Other promotions I will cover semi-regularly
Battle Championship Wrestling runs out of Melbourne, and regularly books
overseas names for one off appearances. Recent talent includes El Hijo del
Vikingo, Tajiri, PJ Black, Nick Aldis and the former Mexicools.
Unfortunately they don’t stream their shows, they just upload random
matches to their facebook page.
SLAM! Wrestling is a new player out of Canberra, but is booking a lot of
Australia’s best talent and running great shows. Production seems great,
but at this stage they aren’t streaming full shows – you will find random
matches uploaded to YouTube.
Newcastle Pro Wrestling runs out of Newcastle, a city around 2 hours
drive to the north of Sydney. Using a lot of PWA talent, but enough of its
own talent to be unique, “Newy Pro” gets great reviews across the board,
but access to its shows has always been a shortcoming. (Fact check: Newy Pro streams on IWTV.)

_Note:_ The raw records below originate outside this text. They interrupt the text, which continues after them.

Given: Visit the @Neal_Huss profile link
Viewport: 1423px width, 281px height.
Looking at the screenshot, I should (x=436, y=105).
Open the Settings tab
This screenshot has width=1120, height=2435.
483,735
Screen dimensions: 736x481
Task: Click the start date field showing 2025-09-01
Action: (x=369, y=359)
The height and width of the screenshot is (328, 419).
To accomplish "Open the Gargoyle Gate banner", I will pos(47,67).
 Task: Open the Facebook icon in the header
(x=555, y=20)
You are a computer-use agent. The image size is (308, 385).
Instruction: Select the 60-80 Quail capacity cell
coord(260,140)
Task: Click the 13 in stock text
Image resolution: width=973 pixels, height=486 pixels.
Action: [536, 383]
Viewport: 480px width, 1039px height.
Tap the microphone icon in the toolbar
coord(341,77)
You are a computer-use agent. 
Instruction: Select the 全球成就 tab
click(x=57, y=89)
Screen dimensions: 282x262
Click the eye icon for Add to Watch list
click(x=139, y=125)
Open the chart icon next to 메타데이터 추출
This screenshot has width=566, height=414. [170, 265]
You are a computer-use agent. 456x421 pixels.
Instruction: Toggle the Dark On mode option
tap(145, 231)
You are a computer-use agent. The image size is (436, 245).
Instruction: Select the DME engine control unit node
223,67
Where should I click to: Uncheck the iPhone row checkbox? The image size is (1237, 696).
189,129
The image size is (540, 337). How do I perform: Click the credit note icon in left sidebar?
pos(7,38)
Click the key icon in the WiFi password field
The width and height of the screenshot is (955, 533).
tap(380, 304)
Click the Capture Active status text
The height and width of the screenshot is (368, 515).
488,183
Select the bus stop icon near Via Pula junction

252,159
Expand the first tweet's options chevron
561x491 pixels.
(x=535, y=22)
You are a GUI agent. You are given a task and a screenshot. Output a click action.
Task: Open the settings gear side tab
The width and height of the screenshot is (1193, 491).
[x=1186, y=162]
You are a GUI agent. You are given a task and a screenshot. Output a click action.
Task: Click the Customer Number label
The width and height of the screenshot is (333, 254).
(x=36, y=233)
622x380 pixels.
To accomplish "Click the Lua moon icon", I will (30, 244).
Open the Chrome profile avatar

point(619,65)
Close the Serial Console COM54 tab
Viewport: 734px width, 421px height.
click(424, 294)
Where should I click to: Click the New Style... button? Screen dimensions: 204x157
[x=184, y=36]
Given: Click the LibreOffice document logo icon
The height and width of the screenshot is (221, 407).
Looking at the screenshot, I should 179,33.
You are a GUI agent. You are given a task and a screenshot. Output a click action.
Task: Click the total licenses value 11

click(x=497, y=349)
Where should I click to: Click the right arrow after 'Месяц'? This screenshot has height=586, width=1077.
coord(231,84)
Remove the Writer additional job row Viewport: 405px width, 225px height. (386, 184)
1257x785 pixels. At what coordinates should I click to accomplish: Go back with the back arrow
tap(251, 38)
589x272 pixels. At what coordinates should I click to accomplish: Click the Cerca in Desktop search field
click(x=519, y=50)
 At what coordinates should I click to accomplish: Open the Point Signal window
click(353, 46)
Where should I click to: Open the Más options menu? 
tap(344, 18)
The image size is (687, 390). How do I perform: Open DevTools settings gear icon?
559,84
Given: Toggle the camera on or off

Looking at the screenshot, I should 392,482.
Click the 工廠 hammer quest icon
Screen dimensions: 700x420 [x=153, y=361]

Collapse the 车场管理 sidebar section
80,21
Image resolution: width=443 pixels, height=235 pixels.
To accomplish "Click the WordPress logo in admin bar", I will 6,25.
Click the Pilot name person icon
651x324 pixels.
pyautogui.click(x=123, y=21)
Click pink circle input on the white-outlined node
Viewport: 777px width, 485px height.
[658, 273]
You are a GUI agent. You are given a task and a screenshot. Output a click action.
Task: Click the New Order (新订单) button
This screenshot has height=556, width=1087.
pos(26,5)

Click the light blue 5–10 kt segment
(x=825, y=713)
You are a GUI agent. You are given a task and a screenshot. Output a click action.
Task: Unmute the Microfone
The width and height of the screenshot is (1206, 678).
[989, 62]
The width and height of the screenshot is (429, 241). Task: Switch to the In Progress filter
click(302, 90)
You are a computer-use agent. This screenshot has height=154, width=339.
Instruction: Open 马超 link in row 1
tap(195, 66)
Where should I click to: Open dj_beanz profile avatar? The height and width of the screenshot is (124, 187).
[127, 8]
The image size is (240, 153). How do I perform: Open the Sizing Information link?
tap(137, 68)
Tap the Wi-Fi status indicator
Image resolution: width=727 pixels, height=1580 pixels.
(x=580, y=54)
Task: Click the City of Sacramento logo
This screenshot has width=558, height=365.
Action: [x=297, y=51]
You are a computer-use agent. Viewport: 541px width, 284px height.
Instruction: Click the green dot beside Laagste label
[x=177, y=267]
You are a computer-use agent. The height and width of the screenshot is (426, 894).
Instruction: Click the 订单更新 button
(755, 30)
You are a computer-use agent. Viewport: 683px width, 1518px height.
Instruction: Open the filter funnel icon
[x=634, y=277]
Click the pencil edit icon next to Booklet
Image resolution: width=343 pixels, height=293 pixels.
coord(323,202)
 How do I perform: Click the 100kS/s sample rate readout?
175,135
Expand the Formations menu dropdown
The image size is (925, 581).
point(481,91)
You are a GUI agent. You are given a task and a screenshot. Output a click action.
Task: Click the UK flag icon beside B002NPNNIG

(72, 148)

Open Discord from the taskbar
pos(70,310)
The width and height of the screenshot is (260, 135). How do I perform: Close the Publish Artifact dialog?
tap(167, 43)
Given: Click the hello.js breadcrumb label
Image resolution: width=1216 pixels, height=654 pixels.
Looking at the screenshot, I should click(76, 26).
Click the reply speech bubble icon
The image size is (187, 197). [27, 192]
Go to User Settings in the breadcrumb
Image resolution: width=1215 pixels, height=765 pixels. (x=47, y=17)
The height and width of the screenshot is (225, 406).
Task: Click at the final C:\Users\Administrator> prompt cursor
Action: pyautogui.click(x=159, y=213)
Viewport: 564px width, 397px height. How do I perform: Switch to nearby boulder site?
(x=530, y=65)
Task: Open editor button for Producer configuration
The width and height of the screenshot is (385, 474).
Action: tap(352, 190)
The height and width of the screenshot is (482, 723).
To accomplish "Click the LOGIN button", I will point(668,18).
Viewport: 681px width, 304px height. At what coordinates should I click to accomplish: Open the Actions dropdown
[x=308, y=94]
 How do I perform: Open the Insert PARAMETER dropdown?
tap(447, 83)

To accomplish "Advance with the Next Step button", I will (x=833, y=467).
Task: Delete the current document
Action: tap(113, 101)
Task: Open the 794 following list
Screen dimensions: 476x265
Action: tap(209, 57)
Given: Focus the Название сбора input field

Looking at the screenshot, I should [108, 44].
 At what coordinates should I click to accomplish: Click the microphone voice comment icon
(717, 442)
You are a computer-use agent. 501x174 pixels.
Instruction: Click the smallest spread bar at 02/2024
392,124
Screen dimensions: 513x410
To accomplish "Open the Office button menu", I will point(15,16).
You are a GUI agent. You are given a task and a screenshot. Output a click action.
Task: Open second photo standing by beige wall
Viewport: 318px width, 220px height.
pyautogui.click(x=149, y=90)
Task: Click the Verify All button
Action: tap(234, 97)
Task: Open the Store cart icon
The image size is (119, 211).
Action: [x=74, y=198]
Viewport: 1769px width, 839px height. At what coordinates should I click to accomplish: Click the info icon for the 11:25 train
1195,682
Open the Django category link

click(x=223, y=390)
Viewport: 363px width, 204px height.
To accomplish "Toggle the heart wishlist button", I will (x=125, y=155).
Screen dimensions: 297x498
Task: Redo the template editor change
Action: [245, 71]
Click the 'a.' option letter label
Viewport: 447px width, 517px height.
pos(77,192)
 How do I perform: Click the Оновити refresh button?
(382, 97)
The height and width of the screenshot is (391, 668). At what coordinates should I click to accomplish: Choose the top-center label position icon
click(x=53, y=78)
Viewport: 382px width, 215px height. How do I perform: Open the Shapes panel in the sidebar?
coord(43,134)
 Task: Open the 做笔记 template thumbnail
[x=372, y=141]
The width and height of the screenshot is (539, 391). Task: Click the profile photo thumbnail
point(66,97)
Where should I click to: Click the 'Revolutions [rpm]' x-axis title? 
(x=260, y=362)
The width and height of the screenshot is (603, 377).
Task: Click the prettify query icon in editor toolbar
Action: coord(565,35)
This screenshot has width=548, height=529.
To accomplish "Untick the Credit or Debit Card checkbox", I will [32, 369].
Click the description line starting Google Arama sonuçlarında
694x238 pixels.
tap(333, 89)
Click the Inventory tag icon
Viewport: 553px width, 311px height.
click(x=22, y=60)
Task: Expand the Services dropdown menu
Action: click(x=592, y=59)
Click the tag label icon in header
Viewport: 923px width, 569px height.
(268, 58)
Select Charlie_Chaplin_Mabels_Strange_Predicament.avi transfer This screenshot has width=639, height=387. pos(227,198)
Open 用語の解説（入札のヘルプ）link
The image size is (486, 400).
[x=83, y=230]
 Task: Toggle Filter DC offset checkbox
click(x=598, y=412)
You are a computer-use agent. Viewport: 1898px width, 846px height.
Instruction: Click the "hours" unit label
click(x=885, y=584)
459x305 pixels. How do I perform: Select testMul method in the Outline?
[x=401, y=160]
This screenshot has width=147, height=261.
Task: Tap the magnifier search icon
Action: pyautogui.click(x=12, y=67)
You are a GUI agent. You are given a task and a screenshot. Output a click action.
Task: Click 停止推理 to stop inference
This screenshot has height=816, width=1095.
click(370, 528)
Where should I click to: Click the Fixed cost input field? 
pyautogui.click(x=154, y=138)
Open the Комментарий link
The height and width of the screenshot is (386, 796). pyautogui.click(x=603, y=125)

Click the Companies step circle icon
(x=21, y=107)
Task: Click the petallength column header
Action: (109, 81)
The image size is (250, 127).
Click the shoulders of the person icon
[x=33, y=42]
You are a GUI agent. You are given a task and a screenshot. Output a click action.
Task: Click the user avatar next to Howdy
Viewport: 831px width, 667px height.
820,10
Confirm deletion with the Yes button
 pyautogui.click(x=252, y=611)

World Series Wrestling is a local promotion running tours across
Adelaide, Melbourne and Sydney, with the aim appearing to be two tours a
year. It heavily features overseas talent, with last year’s tour including
Matt Cardona, John Morrisson/Superstar, Taya Valkerie, Trey Miguel and Joey
Janela, to name just a few.
In the coming days I’ll provide a review of Melbourne City Wrestling’s first show of the year, featuring
AEW’s Buddy Murphy returning to the house that he built to challenge Mitch
Waterman for the title.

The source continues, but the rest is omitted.